Tendida de la cabeza a los pies en mi cama, en una actitud cuya naturalidad no hubiera podido inventarse, me parecía un largo tallo florecido que ahí se hubiera depositado y así era en efecto: el poder de soñar que sólo tenía en su ausencia, lo volvía a encontrar en esos instantes junto a ella, como si al dormir se convirtiera en planta. Por lo que su sueño realizaba en cierto modo la posibilidad del amor; sólo yo podía pensar en ella, pero me hacía falta y no la poseía. Presente, yo le hablaba pero estaba demasiado ausente de mí mismo para poder pensar. Cuando ella se dormía, ya no tenía que hablar, ya sabía que ella no me miraba, ya no necesitaba vivir en la superficie de mí mismo.
Al cerrar los ojos, al perder la conciencia, Albertine se había despojado, unos tras otros, de sus distintos caracteres de humanidad que me habían desilusionado desde el día en que la conociera. Sólo la animaba ahora la vida inconsciente de los vegetales y los árboles, vida más distinta de la mía, más extraña y que sin embargo me pertenecía más […].
Escuchaba esa murmurante emanación misteriosa, suave como un céfiro marino, mágica como ese claro de luna que era su sueño. Mientras persistía, podía soñar con ella y sin embargo mirarla, y cuando ese sueño se hacía más profundo, tocarla y besarla. Lo que experimentaba entonces era un amor frente a algo tan puro, tan escasamente material, en su sensibilidad tan misterioso como si estuviera frente a las criaturas inanimadas que son las bellezas de la naturaleza. Y en efecto, en cuanto dormía algo profundamente, dejaba de ser sólo la planta que había sido; su sueño, al borde del cual yo soñaba con una fresca voluptuosidad que no me cansara nunca y que hubiese podido gustar indefinidamente, era todo un paisaje.

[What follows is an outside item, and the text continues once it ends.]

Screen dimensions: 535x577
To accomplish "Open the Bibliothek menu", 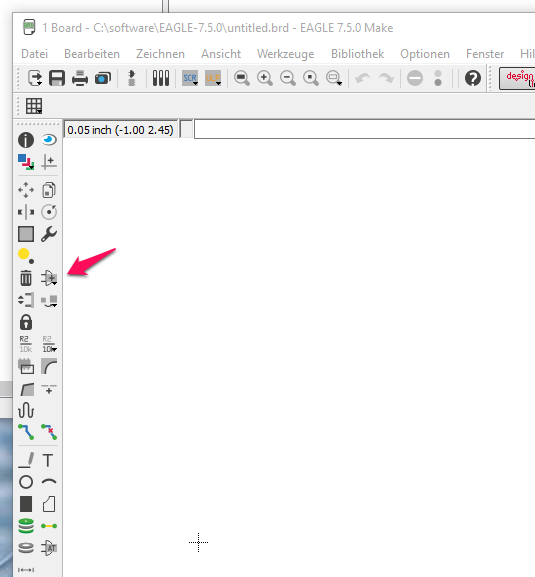I will point(357,54).
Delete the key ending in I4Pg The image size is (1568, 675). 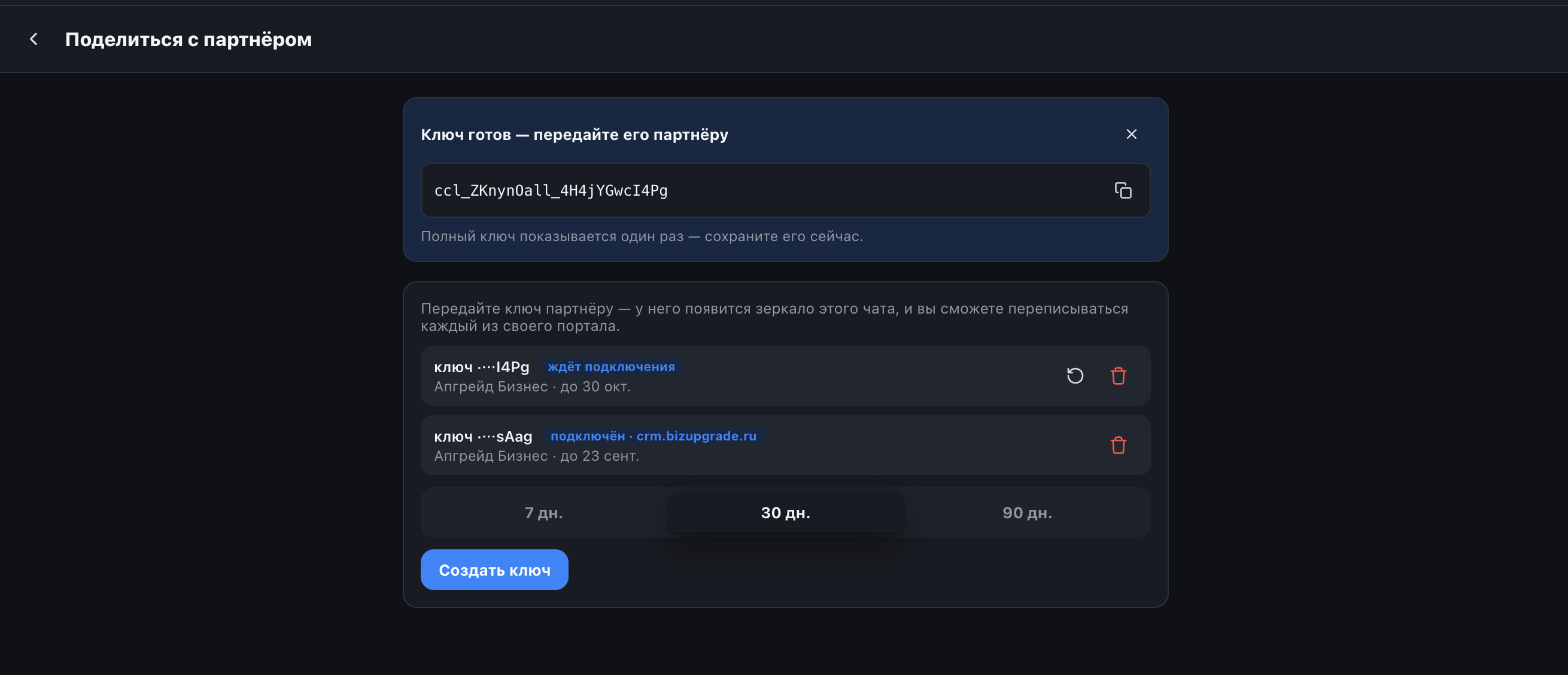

“En busca del tiempo perdido”: la sonata/septeto de Vinteuil: desde hace un siglo los especialistas creen hallar en ella la verdad de su clave sonora: esa música corresponde a la sonata en La de César Franck, a la de su discípulo Guillaume Lekeu, a una de Brahms, a una pieza de Saint-Saens, a una de Fauré, ¿a otra de Debussy, de Hahn…? Cada oyente de Proust o de Vinteuil puede elegir o inventar la suya.